What you have to do: In the entries below, count every line that has the string "height", and answer with that count alone.

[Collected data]

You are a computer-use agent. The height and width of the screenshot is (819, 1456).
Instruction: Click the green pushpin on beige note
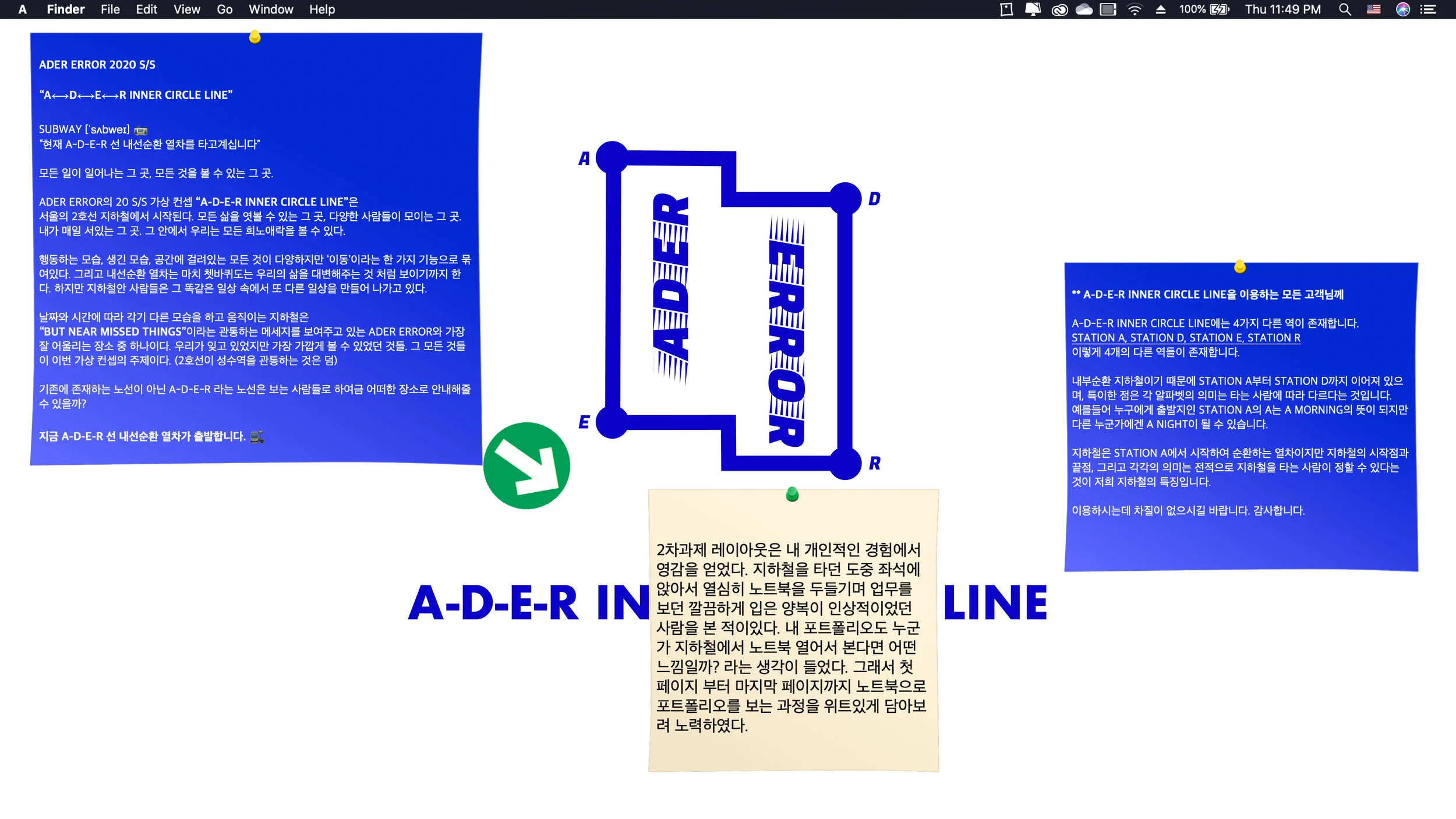pyautogui.click(x=792, y=495)

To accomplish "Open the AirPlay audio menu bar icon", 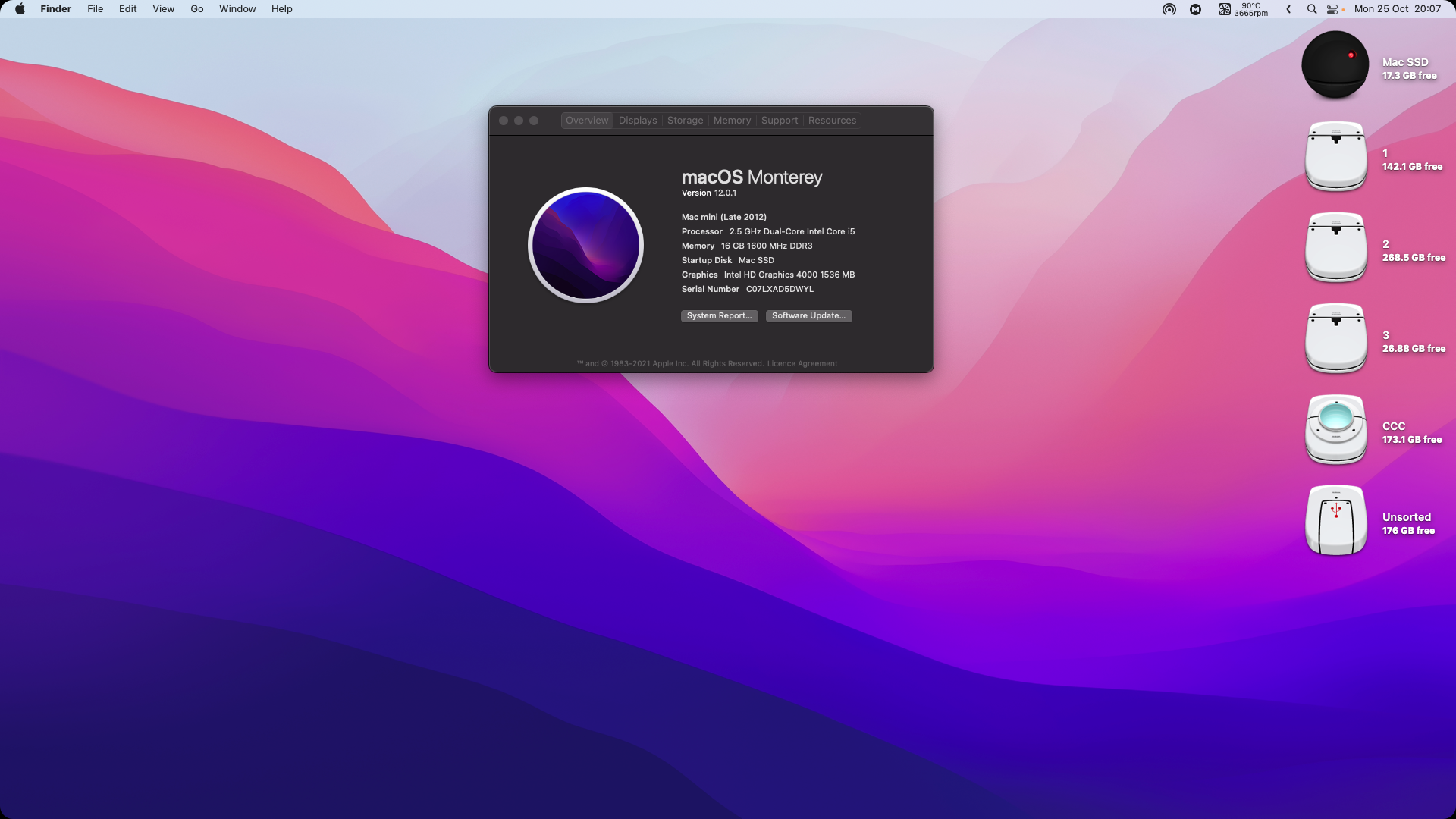I will pos(1169,9).
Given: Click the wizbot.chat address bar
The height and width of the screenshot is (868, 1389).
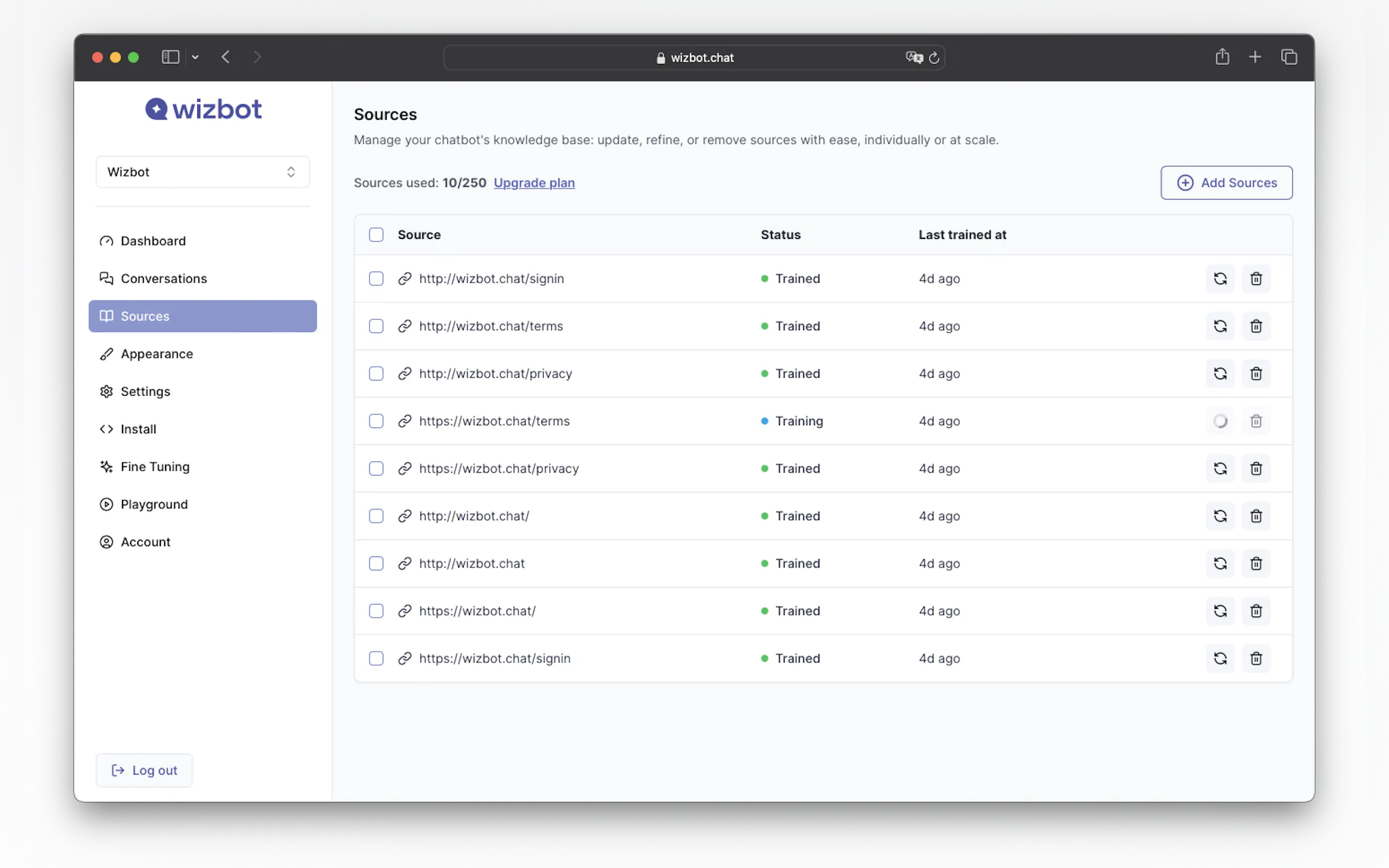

Final answer: 2